**УКАЗАНИЯ:**
Перечислите все строки приведенного ниже материала, содержащие строку «width». Регистр символов учитывается.

===== ВЫБОРКА ДАННЫХ =====

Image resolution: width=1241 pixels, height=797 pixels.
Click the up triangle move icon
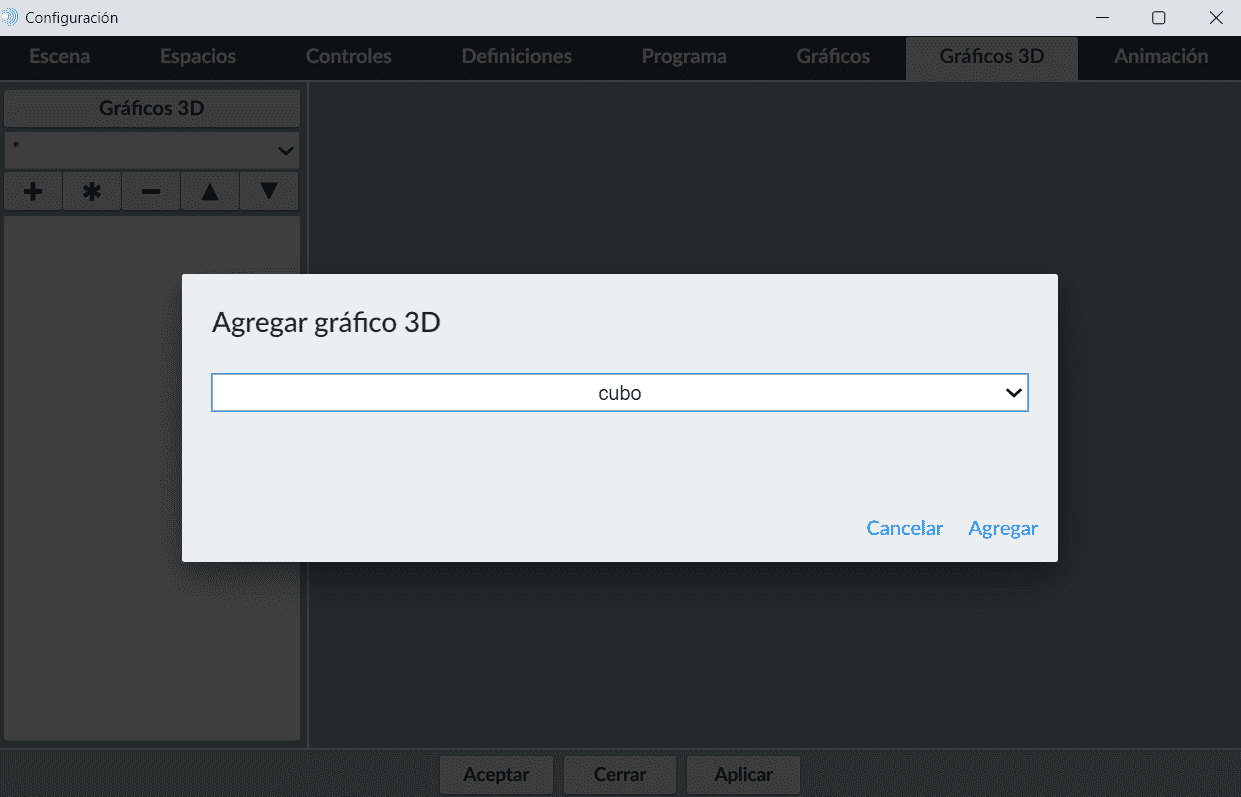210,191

=====
===== ВЫБОРКА ДАННЫХ =====

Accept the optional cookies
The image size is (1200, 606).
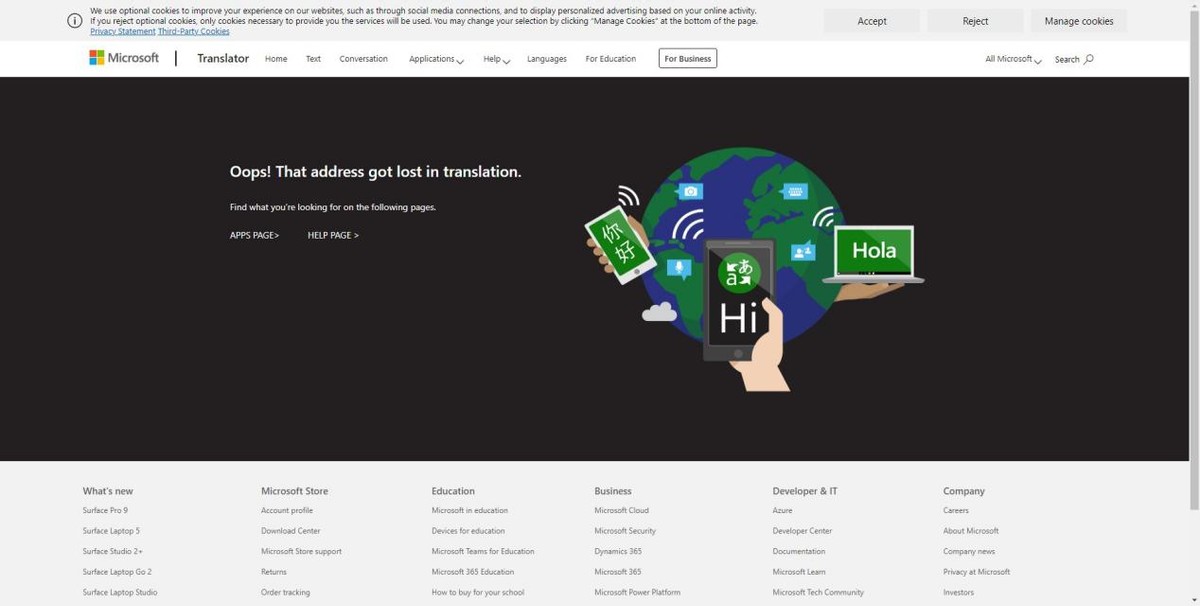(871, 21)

=====
===== ВЫБОРКА ДАННЫХ =====

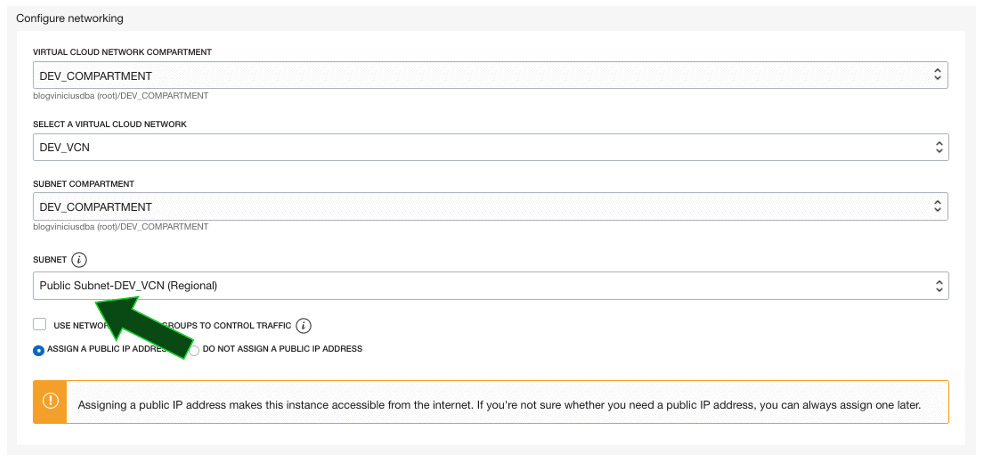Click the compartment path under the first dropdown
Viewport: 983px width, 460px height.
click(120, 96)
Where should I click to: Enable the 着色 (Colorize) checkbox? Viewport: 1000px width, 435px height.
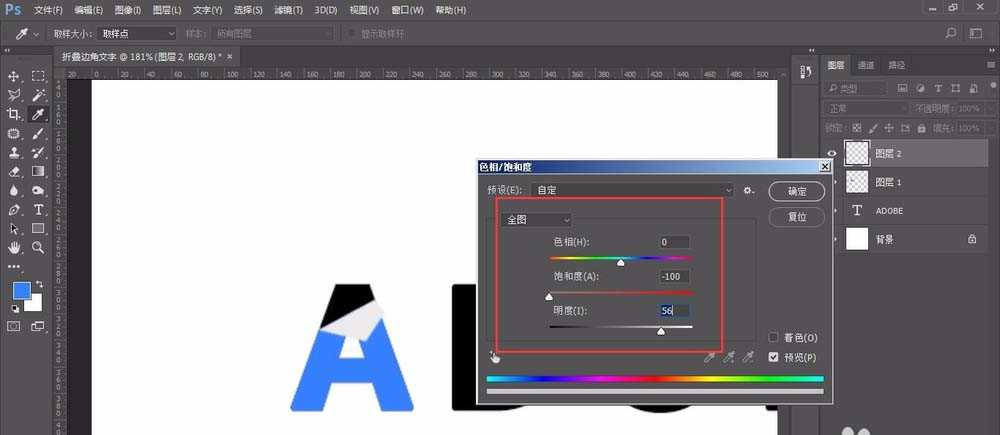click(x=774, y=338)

=====

**РЕЗУЛЬТАТ ВЫПОЛНЕНИЯ:**
Image resolution: width=1241 pixels, height=797 pixels.
Viewport: 983px width, 460px height.
Where should I click to: Enable the 着色 (Colorize) checkbox? Viewport: 1000px width, 435px height.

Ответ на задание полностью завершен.